Either that or grow-up, not sure which really.


----------



## mjr (12 May 2015)

Jayaly said:


> I do most of my cycling on shared paths, including towpaths on occasion. I generally slow right down and ask if I can come through please, followed by a thank you. I've never had a problem, although the occasions where people have moved grudgingly have all been on tow paths.


You're very lucky, then. There aren't many of them, but there are nobbers on foot just like there are nobbers driving cars and riding cycles.



> The bell does seem to be perceived as a bit rude. I tried it a few times and found that people jumped out of the way with alacrity but certainly weren't returning my smile as I came through the way people usually do.


How close were you and what sort of bell was it? I found people don't jump so much at ringers or ding-dongs as they do at pingers, plus I wasn't ringing from far enough away. If I get too close then, yes, asking works better.



> I think the proximity to the water combined with often narrow, variable quality paths and the presence of loose dogs makes a slower speed appropriate. I imagine that would be quite frustrating in a commuting situation, but can't see a way round it other than to try to relax and think peaceful thoughts. After all, the waterside is still a pleasant place to be, as long as you aren't up to your knees in mud or landing face first in a fisherman's bait box.


Heaven forbid that people should control their dogs!  Slower speed than what, anyway? I don't mind not racing, but each stop is like riding 100m further.


----------



## andyfraser (12 May 2015)

Personally, I just wish people were more pleasant. I've encountered some very obnoxious pedestrians when I've been cycling and some very obnoxious cyclists when I've been walking. All I ask is for a little common sense and a pleasant demeanour from everybody on shared paths.


----------



## Jayaly (12 May 2015)

mjray said:


> Heaven forbid that people should control their dogs!

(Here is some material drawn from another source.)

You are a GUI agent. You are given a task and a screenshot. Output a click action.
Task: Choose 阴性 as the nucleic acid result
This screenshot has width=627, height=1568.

I can throw no stones on that one. I have a dog who is a fool of the first order.


----------



## Deleted member 23692 (12 May 2015)

mjray said:


> I felt that @Ffoeg @User259 @ianrauk @Shut Up Legs @vickster were setting up the false dichotomy there - and there's plenty of other threads with similar setups.
> 
> Some towpaths are one type of cycleway - not a great one, but cycling is permitted on it - and while I'd agree both that riders have greater responsibility and walkers have priority, this doesn't mean that walkers should be unnecessarily-obstructive dicks about it!
> 
> Why do so many people think the answer is to abandon the towpath to nobbers and go ride on the less nice roads? After all, in theory, a pedestrian has priority on many roads too, although the current trend of might-is-right from some motorists means that walkers rarely assert priority, unless it's against a someone on a bike!


Only replying because you tagged me. False dichotomy? As someone who has worked in public access for the best part of 20 years I was simply stating fact. Point me towards any of my posts in this thread that have implied anything close to what you seem to think I've implied please. Then again, don't bother.


----------



## shouldbeinbed (12 May 2015)

fossyant said:


> You could always use an airzound. They seem perfectly suitable for commuting as some folk say.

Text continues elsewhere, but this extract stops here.